The CS-01 pool was a farce - they're only taking people with a degree or diploma in IT, unlike the CS-02 pool where they're accepting "an acceptable combination of training and experience".


----------



## Eye In The Sky (9 Jul 2010)

I have always considered the process for hiring of CS positions to be long and somewhat lacking in effeciency.

Having said that, from the small part of that world I have worked in/with previously, it for the most part always paid off with the best person getting the position.  

It is hard for someone who has a family and home, etc but if the person knows the job, prepares for the test/interview and isn't a stupidiot personality-wise, I would like to think that they have a reasonable chance of getting the position.

I've seen the results of hiring people who "look tight on paper", and those who have the required training, skills, experience AND soft skills and would take the latter any day.


----------



## Eye In The Sky (9 Jul 2010)

Occam said:
			
		

> The CS-01 pool was a farce - they're only taking people with a degree or diploma in IT, unlike the CS-02 pool where they're accepting "an acceptable combination of training and experience".



You'd think that would be the other way around...and even then, I don't agree with it.  Education, post secondary or otherwise (aka Bertha's Colllege of Computer Knowledge types), is an important component, but not everyone who made it thru a program had a real smick about real world IT/IS management.  An education combined with practical experience and "relevant" further IT/IS PD specfic to the system(s) being admin'd/maintained is the ticket IMO.

* _Given material_

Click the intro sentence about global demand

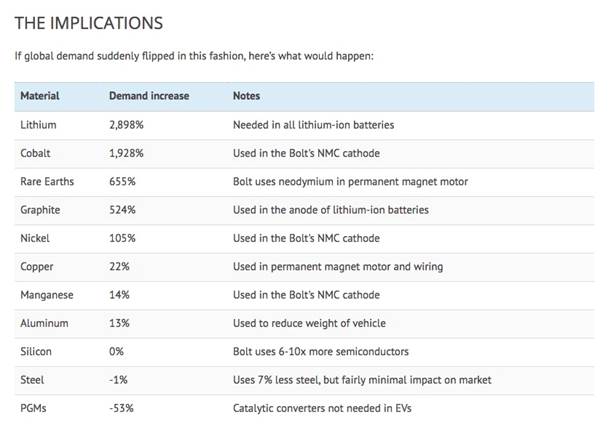pos(193,54)
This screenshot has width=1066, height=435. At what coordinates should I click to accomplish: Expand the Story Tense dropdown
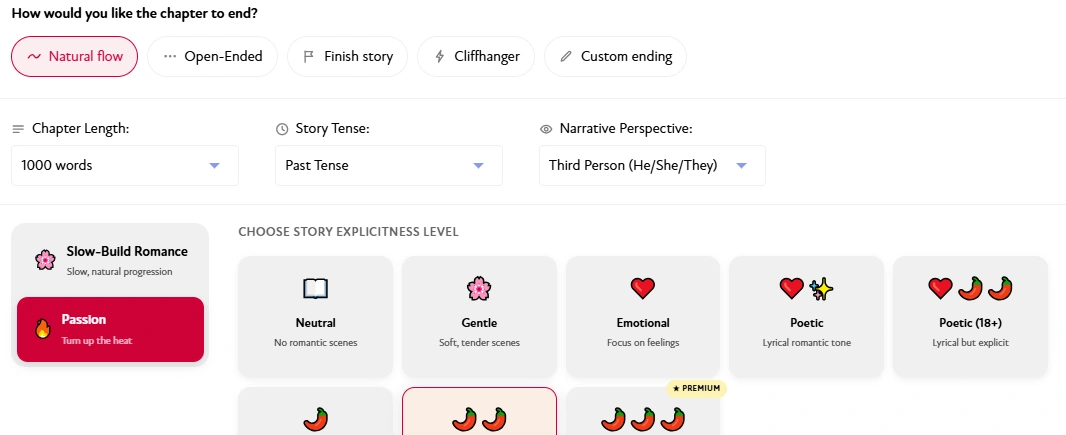[389, 165]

* _Objective_
Resume the forum thread about hiring for CS positions, starting after its final sentence. The lines have no connection to the forum thread about hiring for CS positions.

* _The output_
I've seen my share of "paper MCSEs" who couldn't crack open a server, had no idea what the difference between a hub and a switch "really" was, and didn't understand the concept that a technical solution is only successful IF it is also the business solution that the user/customer can use and likes.  Half of doing the job is the technical part.  Equally as important is the end user satisfaction when you close the work ticket.

 :2c:


----------



## bossdog (13 Jul 2010)

Wow, it's been awhile since I've been here...

Anyhow, I've been trying to jump on the CS boat for years. It's not an easy task to say the least. I've been a contractor in Bih for 4 years and even landing a perm NATO gig is tough. There is a ton of fierce competition out there.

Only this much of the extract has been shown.